## Exercise directions:
Print the part of the records that opens with the line containing "Identify the location" and closes with the line containing "(1027, 158).", both of those lines included, reproducing each line exactly and leaving the pictures out.

## Dataset records:

========================

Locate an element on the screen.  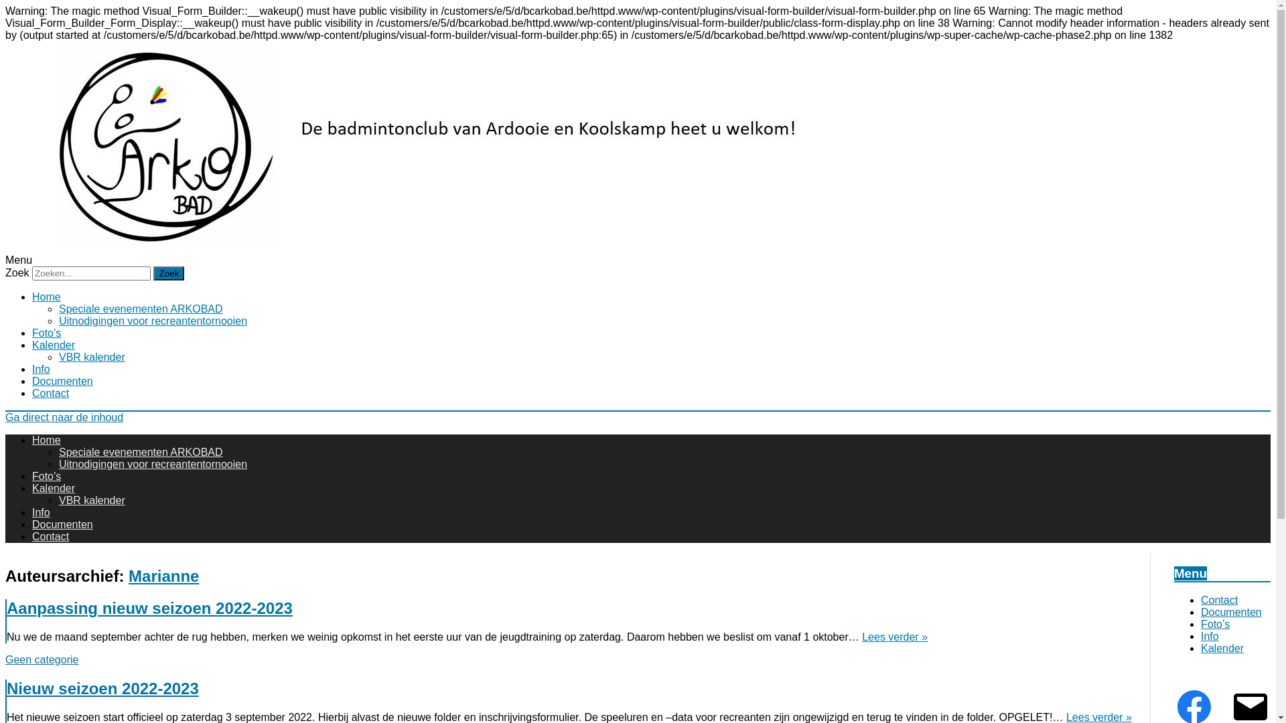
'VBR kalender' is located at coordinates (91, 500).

========================

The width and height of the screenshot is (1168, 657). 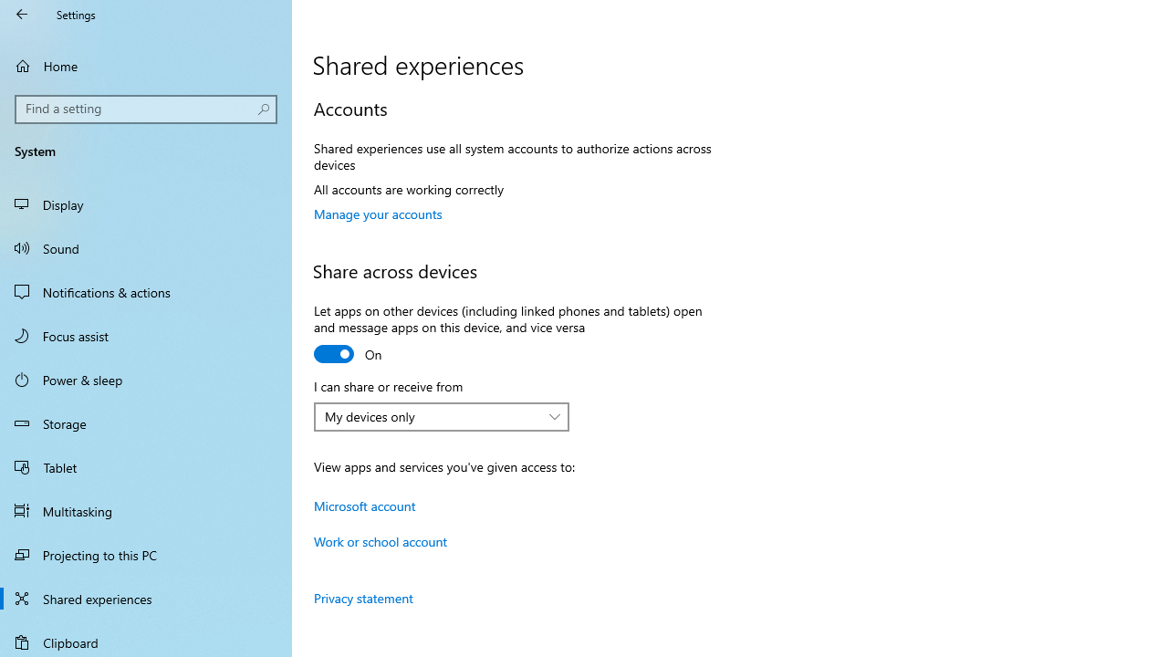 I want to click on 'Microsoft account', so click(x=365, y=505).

========================

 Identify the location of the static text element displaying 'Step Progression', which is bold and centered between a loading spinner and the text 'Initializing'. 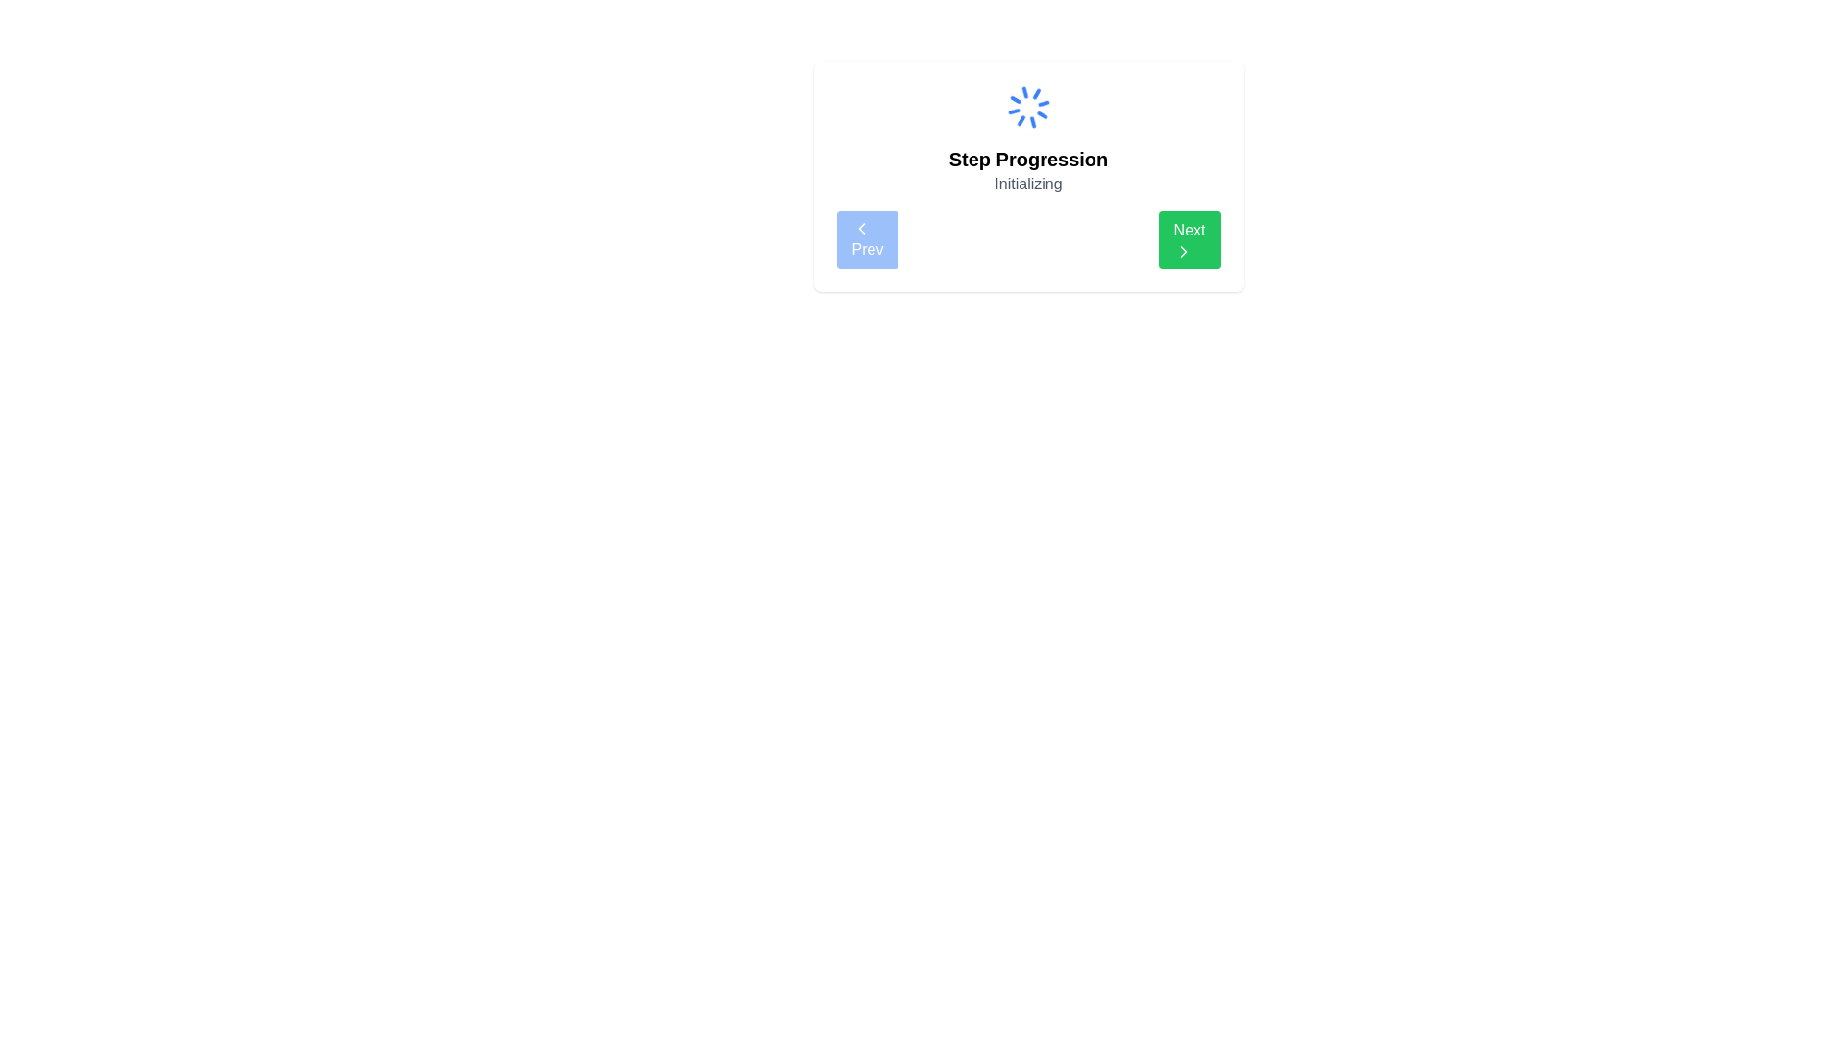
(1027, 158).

========================

## The response:
 Identify the location of the static text element displaying 'Step Progression', which is bold and centered between a loading spinner and the text 'Initializing'. 
(1027, 158).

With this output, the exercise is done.